Tout simplement Beetle

Pour son ultime renaissance en 2012, la New Beetle devient tout simplement la Beetle, plus voiture que sculpture cette fois. Sa forme épouse plus fidèlement les lignes de l’iconique originale, tandis que la mécanique et le châssis, empruntés à la sixième génération de la Golf, gagnent en raffinement. La qualité aussi, Volkswagen Mexique assurant depuis plusieurs années déjà les mêmes standards que les usines allemandes. Sa planche de bord plate, son grand volant au boudin bien mince, ses couleurs à la fois joviales et chics rappellent son ancêtre.

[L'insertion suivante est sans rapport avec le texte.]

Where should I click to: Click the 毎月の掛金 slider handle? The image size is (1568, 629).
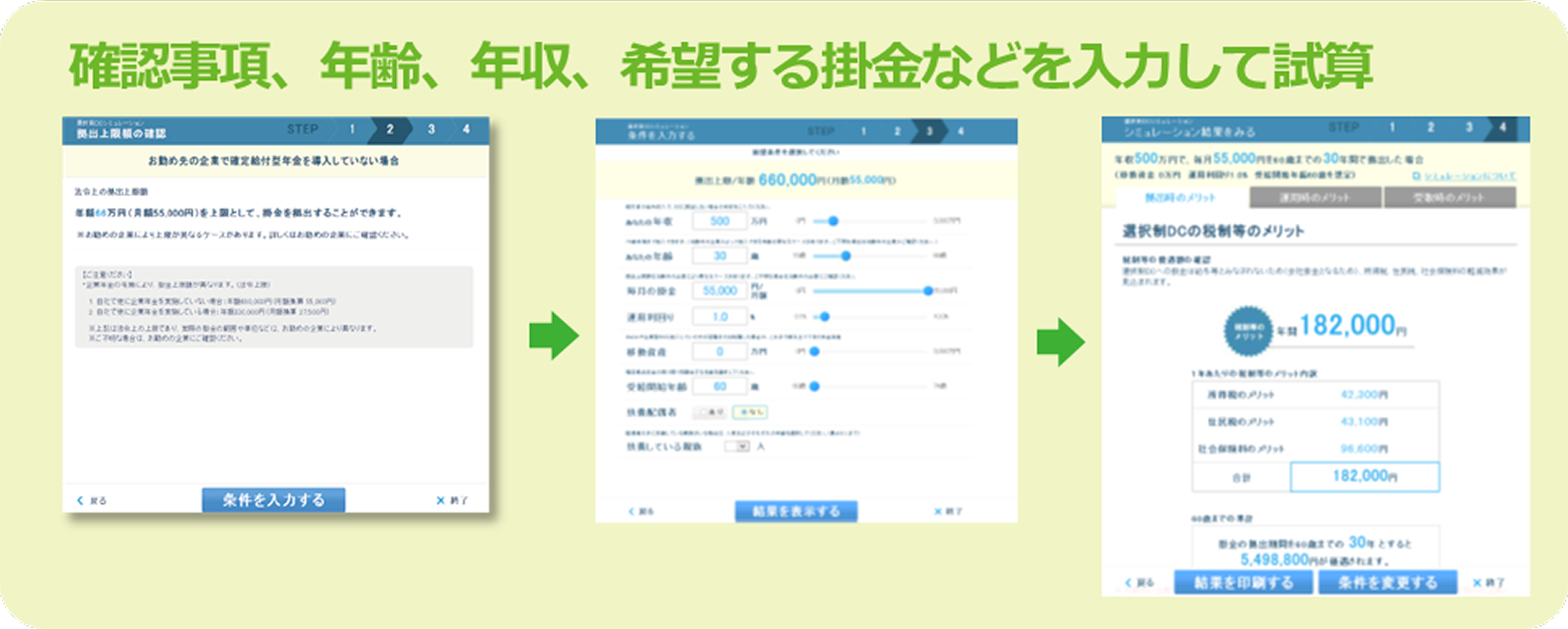click(x=928, y=291)
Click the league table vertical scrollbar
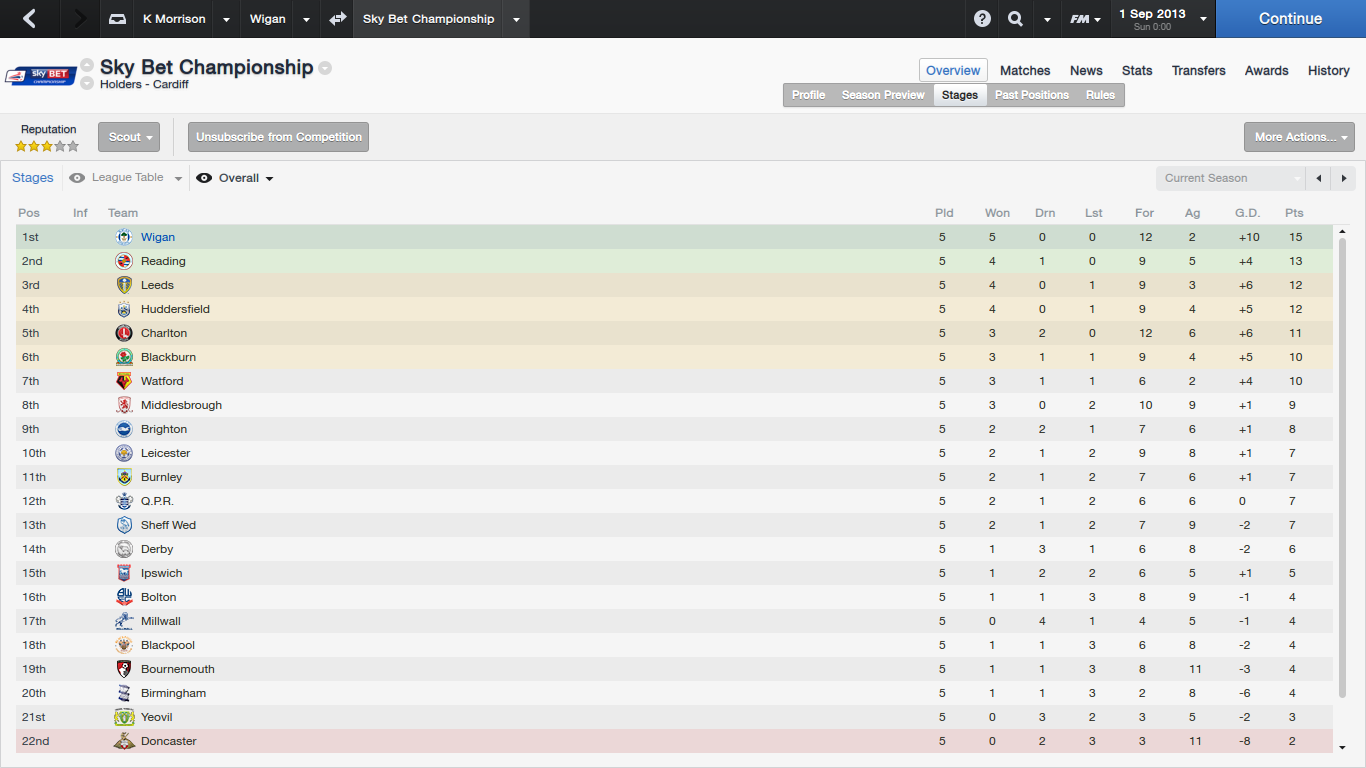The width and height of the screenshot is (1366, 768). tap(1343, 470)
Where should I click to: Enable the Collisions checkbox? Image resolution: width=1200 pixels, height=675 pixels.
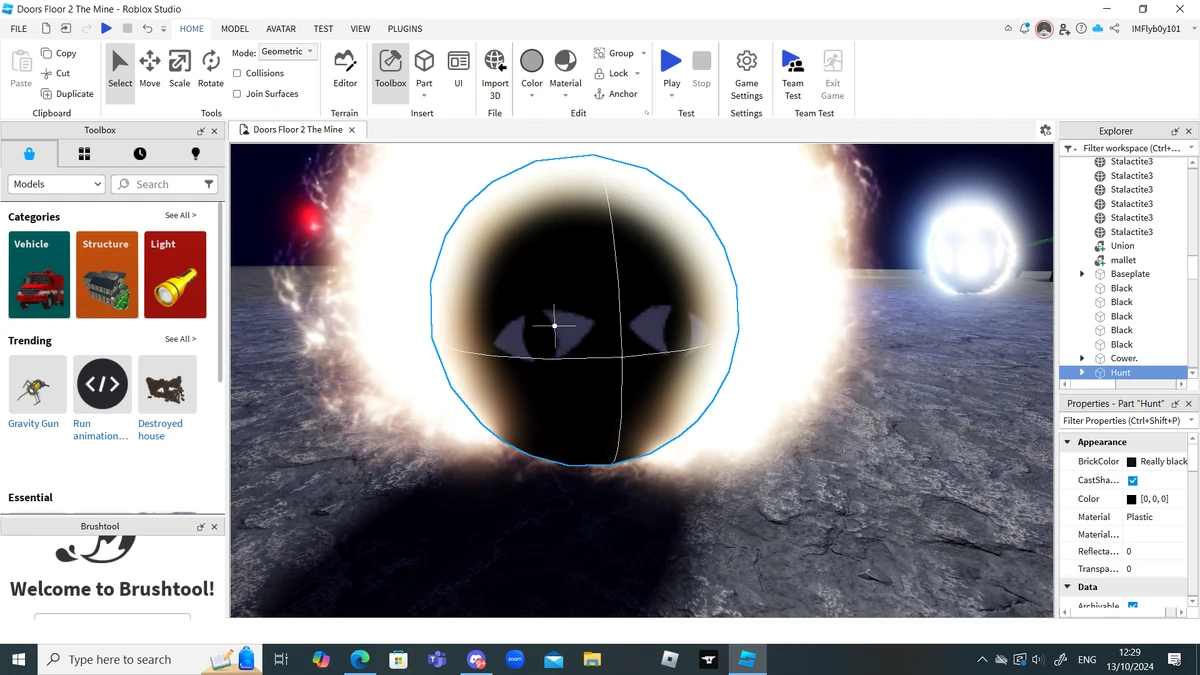pyautogui.click(x=237, y=73)
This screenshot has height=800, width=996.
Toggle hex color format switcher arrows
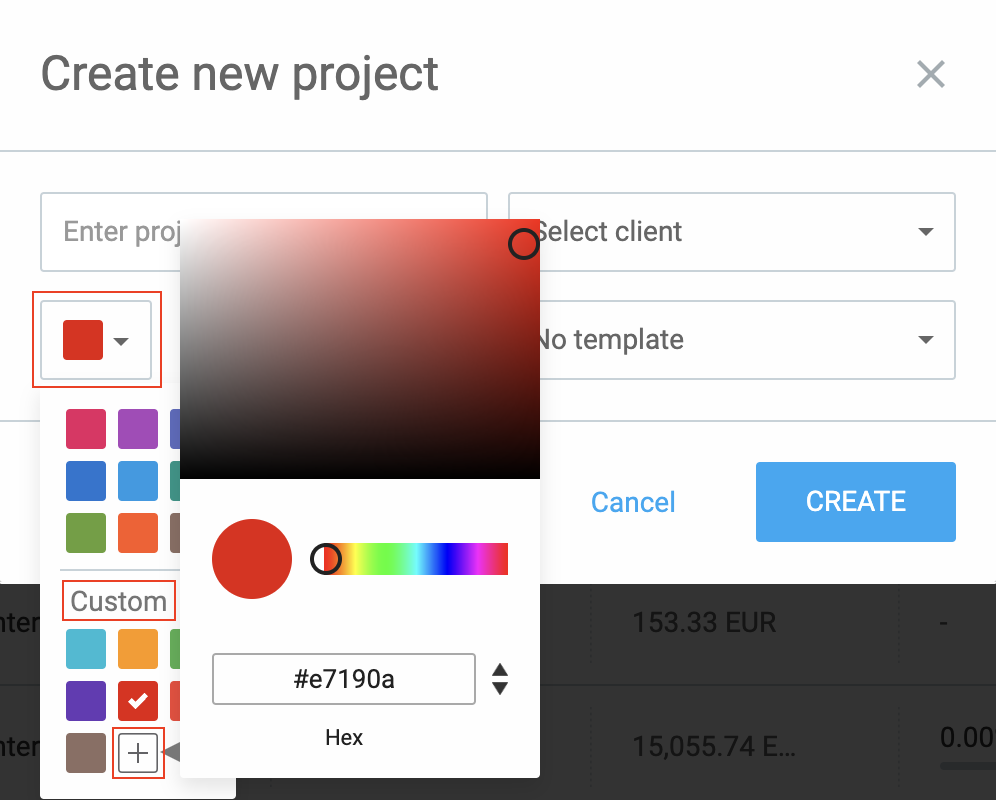500,679
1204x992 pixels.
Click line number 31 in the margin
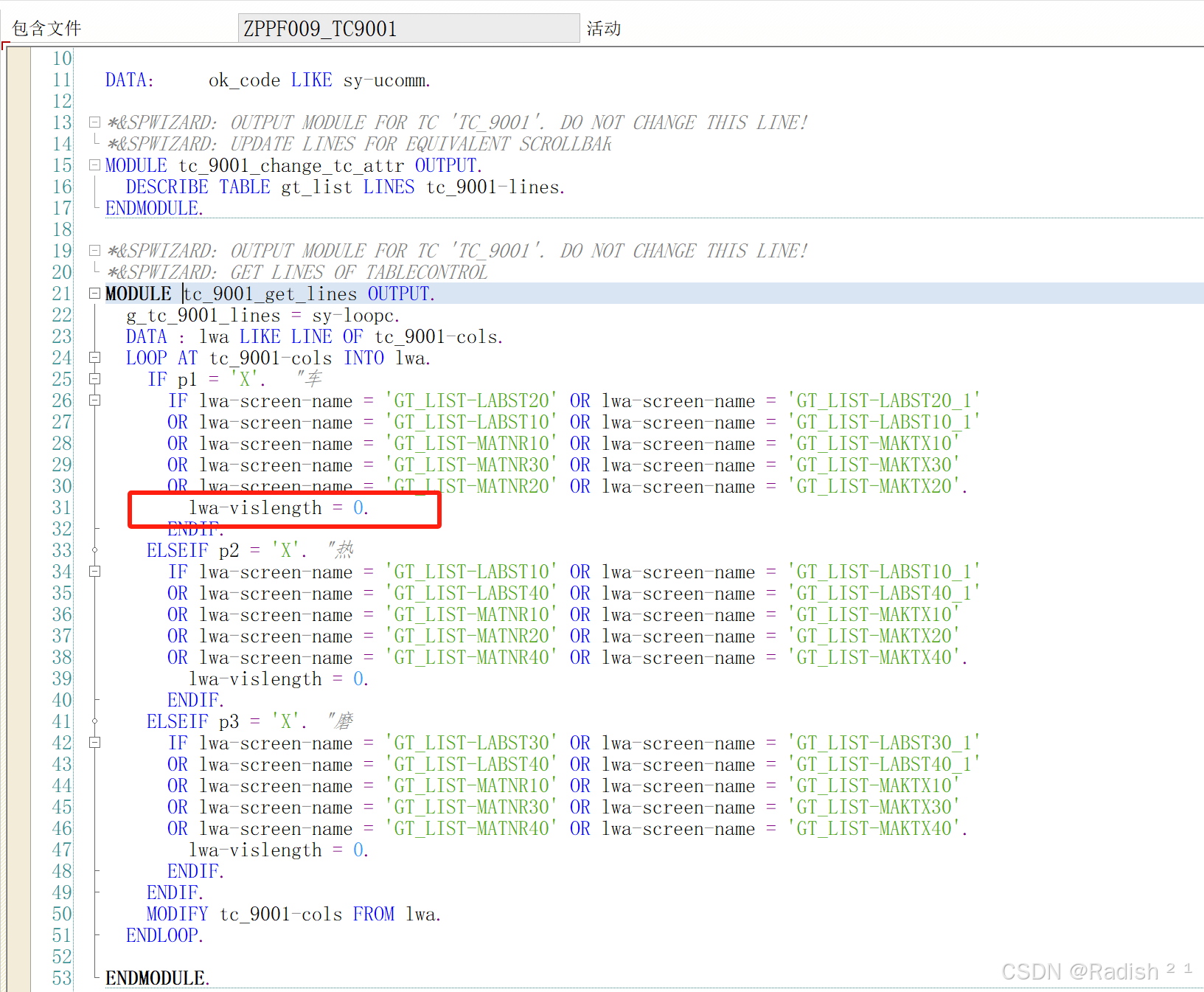click(x=62, y=507)
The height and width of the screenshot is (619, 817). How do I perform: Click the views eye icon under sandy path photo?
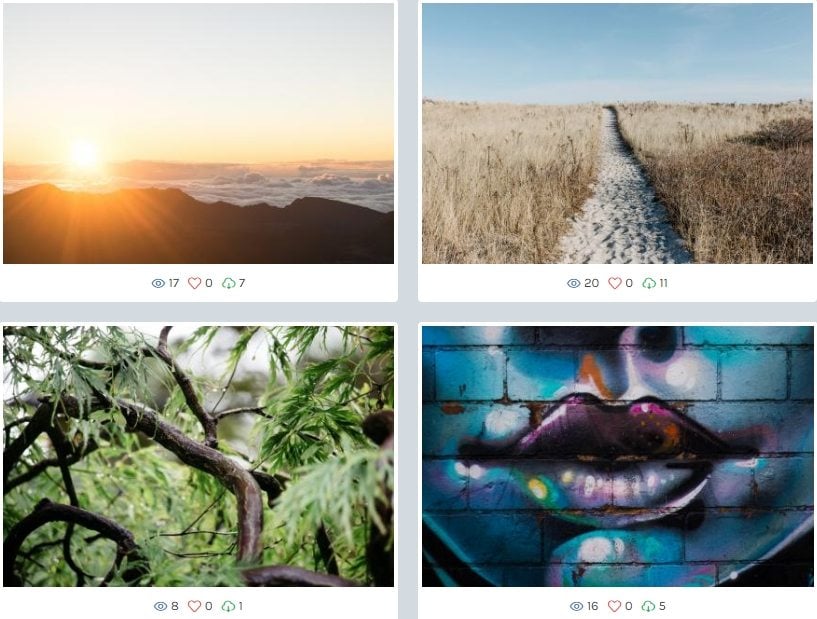pos(573,283)
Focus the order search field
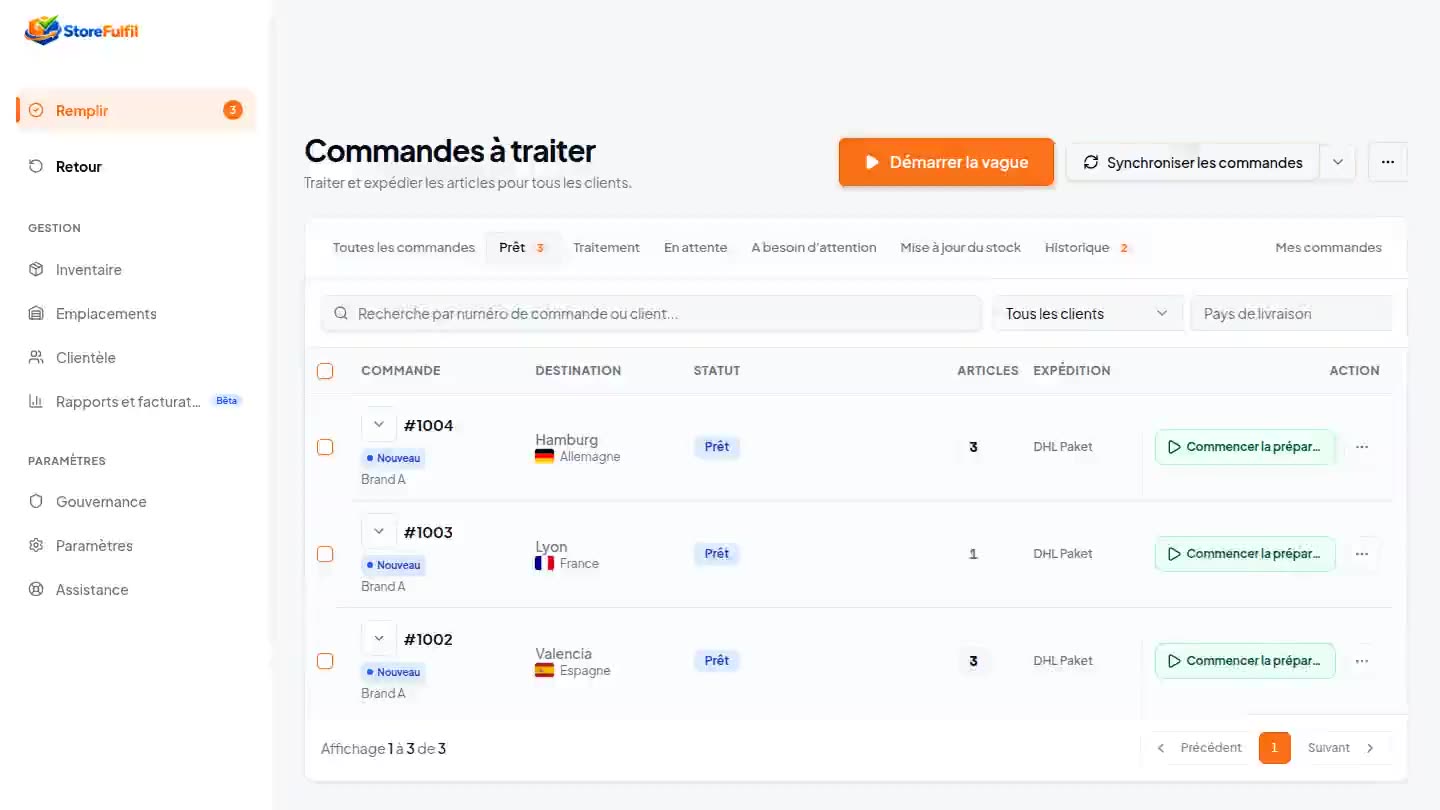The width and height of the screenshot is (1440, 810). point(651,313)
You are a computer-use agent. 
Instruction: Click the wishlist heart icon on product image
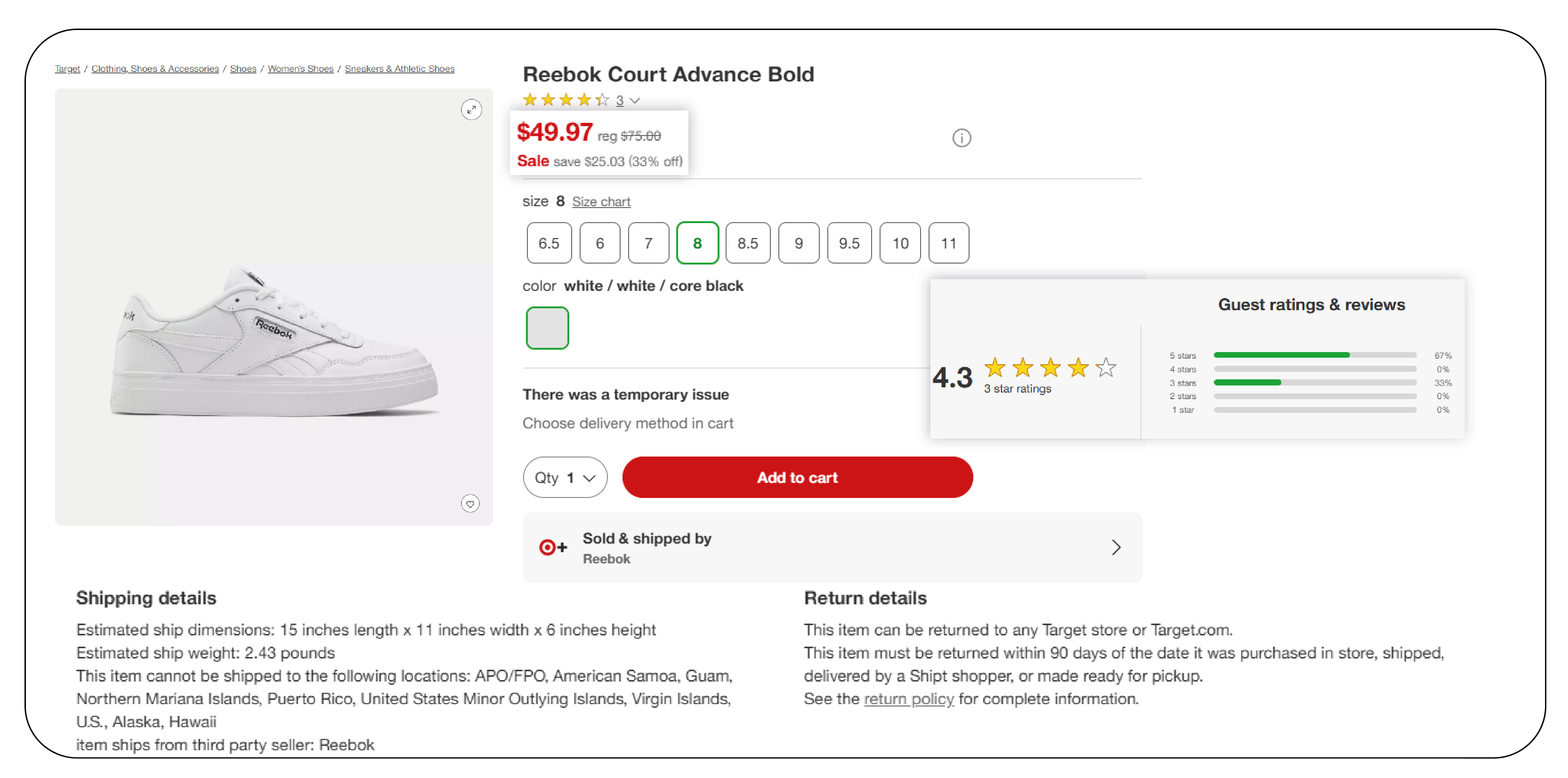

Elle se révèle de plus une excellente routière, avec ce coup de volant incisif des Volkswagen d’aujourd’hui, et son prix est plus concurrentiel. La Beetle a même renoué avec une vieille tradition, s’attaquant aux circuits de rallycross avec brio. Mais le temps a fait son œuvre et la clientèle n’en a plus que pour les utilitaires… 2019 sera la dernière année de production, et une fois de plus la Coccinelle est envoyée à son dernier repos.

Est-ce vraiment la fin? Oui … et non. De nouvelles rumeurs, certaines émanant de Volkswagen même, pointent vers un possible retour de l’iconique silhouette, mais apposée cette fois sur un véhicule électrique…

Et cette belle histoire risque ainsi de continuer. Longue vie à la Coccinelle!